▶ 指示 1:
下の文書抜粋によると、2024年10月の衆議院選挙で国民民主党の議席は選挙前の何議席から何議席になったか。

▶ 文書抜粋:
● ● ● ● ● ● ●

7月20日に実施された参議院選挙で与党が敗北し、衆参両院ともに与党の議席数が過半数割れとなった。選挙戦を通じて各種の世論調査では経済政策についての関心は高く、足元の物価高に対して与党の掲げる給付金か、野党各党が主張する消費税減税や所得控除拡大か、といった点が争点となった。与党が敗北したことで、今後物価高対策として、減税や所得控除拡大なども考慮される可能性がある。昨年(2024年)10月の衆議院選挙では、所得控除額を103万円から178万円への引き上げる、いわゆる「103万円の壁」引き上げを掲げた国民民主党が、選挙前の7議席から28議席に大幅に議席を伸ばし、存在感を強めた。しかし、その後の与野党協議の中で、同案は換骨奪胎され、時限的かつ小幅な控除拡大(減税)にとどまった。以上の経緯を踏まえれば、今後の与野党協議の中で、実効性のある実質所得拡大策がとられるかは不透明な状況であるといえよう。さて、物価高対策一色となった参議院選挙であるが、そもそも日本経済の現状に対する評価・分析が抜け落ちたまま、目先の家計への影響緩和策ばかりに焦点が当たった感が否めない。そこで、本レポートでは改めて日本経済の現状を確認した上で、今後、日本経済が持続的・安定的な成長を遂げていくために、企業、家計(労働者)、政府・日銀に求められる打ち手を考えていきたい。

● ● ● ● ● ● ●

▶ 指示 2:
記録のうち、「Given: Select 香港中央结算有限公司 shareholder name」を含む行から「Select the 小程序类目」を含む行までを、両端の行も含めて一字も変えずに書き写すこと。

● ● ● ● ● ● ●

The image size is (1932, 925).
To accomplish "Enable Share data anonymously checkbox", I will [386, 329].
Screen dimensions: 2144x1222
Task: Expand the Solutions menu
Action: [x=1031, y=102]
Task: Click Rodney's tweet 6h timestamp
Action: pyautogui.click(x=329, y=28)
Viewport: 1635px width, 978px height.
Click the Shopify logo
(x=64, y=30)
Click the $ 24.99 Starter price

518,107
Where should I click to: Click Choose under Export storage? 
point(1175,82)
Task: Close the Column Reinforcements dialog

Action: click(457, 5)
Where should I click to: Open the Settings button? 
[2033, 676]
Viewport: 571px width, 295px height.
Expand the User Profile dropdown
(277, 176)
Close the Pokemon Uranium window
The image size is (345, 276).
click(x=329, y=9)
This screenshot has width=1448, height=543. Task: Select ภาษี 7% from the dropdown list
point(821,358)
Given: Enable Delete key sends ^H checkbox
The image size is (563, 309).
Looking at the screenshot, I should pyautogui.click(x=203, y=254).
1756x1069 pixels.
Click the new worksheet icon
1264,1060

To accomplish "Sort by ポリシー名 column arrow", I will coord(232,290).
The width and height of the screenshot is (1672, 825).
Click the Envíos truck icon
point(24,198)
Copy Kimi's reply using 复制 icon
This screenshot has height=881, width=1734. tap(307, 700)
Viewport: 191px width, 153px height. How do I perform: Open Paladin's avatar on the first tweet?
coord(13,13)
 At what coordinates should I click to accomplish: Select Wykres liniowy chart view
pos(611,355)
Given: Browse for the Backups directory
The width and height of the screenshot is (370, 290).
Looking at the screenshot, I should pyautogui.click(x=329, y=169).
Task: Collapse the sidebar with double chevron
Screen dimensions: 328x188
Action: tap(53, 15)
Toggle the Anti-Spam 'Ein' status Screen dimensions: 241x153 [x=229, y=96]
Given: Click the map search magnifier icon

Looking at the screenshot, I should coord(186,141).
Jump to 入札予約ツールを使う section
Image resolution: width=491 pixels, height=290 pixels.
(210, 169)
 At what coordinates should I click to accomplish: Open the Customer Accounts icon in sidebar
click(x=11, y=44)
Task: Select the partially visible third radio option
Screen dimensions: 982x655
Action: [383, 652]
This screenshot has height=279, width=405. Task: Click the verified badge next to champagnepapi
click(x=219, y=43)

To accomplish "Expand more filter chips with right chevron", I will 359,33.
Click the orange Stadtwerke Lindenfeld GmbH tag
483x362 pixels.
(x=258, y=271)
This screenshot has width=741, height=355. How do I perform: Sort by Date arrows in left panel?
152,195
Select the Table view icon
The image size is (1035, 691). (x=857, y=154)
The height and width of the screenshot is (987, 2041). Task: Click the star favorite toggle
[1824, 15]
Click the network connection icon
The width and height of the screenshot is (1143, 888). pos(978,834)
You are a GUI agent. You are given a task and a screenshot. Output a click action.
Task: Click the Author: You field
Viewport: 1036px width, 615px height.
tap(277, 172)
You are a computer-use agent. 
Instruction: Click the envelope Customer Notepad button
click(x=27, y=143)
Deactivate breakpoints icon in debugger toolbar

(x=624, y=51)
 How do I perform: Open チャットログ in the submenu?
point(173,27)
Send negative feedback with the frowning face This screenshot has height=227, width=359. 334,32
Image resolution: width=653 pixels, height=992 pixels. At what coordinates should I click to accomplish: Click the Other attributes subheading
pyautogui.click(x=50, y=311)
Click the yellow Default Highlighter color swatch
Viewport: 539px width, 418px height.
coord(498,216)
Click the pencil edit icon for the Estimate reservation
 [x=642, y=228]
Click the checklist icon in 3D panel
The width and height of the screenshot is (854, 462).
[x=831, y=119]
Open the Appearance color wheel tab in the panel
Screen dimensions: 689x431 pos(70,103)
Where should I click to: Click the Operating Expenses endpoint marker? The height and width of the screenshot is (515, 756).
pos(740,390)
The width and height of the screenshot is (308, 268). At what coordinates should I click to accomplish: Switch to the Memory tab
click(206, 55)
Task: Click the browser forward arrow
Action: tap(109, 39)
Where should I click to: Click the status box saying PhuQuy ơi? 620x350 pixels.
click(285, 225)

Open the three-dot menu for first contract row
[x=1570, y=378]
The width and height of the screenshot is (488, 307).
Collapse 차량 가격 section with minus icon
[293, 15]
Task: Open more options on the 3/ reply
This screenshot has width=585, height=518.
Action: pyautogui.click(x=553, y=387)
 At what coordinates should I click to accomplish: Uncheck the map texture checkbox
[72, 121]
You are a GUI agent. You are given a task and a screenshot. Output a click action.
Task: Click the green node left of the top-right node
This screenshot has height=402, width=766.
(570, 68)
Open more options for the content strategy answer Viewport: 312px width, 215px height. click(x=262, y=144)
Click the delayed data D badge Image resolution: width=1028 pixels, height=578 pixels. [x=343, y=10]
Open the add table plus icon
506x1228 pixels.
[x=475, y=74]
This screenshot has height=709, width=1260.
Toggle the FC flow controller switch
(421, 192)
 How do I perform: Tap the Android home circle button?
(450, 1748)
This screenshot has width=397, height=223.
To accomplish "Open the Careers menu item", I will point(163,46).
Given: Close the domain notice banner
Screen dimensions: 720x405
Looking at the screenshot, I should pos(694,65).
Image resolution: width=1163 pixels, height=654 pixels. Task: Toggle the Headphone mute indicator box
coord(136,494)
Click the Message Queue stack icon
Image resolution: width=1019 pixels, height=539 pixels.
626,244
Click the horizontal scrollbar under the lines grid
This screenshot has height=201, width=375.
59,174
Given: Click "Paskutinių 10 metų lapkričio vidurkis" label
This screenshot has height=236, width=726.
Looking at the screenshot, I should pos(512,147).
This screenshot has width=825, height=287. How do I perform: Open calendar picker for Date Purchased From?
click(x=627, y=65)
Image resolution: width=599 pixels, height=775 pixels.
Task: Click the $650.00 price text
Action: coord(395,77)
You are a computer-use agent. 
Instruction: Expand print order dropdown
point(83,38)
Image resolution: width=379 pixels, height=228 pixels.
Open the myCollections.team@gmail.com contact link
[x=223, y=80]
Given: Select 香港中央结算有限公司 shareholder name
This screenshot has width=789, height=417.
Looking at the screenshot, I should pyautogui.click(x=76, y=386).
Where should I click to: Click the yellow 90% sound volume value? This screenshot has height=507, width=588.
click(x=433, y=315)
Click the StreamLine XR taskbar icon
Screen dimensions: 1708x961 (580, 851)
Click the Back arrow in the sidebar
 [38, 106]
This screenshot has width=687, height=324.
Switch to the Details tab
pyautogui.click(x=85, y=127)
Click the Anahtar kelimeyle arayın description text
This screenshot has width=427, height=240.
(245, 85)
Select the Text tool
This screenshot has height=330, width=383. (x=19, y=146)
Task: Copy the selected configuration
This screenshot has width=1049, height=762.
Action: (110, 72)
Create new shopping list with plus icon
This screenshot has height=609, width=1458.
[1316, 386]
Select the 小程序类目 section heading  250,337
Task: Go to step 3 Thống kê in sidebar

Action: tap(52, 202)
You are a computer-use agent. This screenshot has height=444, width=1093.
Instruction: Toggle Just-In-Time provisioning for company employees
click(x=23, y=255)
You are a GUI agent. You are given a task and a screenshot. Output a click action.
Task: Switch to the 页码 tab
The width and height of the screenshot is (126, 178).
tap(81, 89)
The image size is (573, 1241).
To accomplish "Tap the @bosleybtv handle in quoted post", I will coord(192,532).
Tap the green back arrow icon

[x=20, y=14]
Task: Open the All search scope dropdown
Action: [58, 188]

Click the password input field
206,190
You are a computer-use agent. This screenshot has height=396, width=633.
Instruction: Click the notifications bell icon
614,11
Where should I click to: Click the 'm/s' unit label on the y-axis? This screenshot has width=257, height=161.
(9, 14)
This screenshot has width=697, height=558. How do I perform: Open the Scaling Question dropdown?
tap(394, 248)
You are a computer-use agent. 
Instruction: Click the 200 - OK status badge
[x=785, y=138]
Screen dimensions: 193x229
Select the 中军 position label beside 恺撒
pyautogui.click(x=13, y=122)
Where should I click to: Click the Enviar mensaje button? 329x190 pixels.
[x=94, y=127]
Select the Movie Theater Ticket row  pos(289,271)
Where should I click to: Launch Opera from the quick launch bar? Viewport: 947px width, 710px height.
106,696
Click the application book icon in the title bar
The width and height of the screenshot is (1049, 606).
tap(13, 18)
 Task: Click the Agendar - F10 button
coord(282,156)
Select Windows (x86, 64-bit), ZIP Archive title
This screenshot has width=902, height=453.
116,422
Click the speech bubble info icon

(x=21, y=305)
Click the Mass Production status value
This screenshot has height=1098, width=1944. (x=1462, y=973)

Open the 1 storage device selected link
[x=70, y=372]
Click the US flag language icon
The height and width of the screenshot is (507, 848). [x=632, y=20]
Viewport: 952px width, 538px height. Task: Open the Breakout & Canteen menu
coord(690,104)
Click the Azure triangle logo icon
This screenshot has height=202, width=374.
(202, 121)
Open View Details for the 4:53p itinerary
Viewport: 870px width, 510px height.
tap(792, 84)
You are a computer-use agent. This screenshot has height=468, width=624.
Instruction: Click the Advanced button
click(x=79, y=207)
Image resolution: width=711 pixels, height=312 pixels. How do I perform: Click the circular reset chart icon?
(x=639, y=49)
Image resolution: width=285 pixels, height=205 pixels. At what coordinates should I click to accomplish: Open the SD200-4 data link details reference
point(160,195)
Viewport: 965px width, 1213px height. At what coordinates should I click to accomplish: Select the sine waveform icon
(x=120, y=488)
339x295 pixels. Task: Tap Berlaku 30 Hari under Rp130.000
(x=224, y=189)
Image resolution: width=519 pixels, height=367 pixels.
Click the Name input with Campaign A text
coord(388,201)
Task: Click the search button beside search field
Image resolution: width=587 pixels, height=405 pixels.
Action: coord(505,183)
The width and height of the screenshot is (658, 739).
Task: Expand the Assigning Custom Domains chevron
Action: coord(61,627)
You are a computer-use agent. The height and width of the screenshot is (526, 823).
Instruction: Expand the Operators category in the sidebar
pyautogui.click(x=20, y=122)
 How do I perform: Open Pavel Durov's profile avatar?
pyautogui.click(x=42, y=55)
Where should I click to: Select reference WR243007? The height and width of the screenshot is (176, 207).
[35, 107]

● ● ● ● ● ● ●

▶ 回答 1:
選挙前の7議席から28議席になった。

▶ 回答 2:
Given: Select 香港中央结算有限公司 shareholder name
This screenshot has width=789, height=417.
Looking at the screenshot, I should pyautogui.click(x=76, y=386).
Where should I click to: Click the yellow 90% sound volume value? This screenshot has height=507, width=588.
click(x=433, y=315)
Click the StreamLine XR taskbar icon
Screen dimensions: 1708x961 (580, 851)
Click the Back arrow in the sidebar
 [38, 106]
This screenshot has width=687, height=324.
Switch to the Details tab
pyautogui.click(x=85, y=127)
Click the Anahtar kelimeyle arayın description text
This screenshot has width=427, height=240.
(245, 85)
Select the Text tool
This screenshot has height=330, width=383. (x=19, y=146)
Task: Copy the selected configuration
This screenshot has width=1049, height=762.
Action: (110, 72)
Create new shopping list with plus icon
This screenshot has height=609, width=1458.
[1316, 386]
Select the 小程序类目 section heading  250,337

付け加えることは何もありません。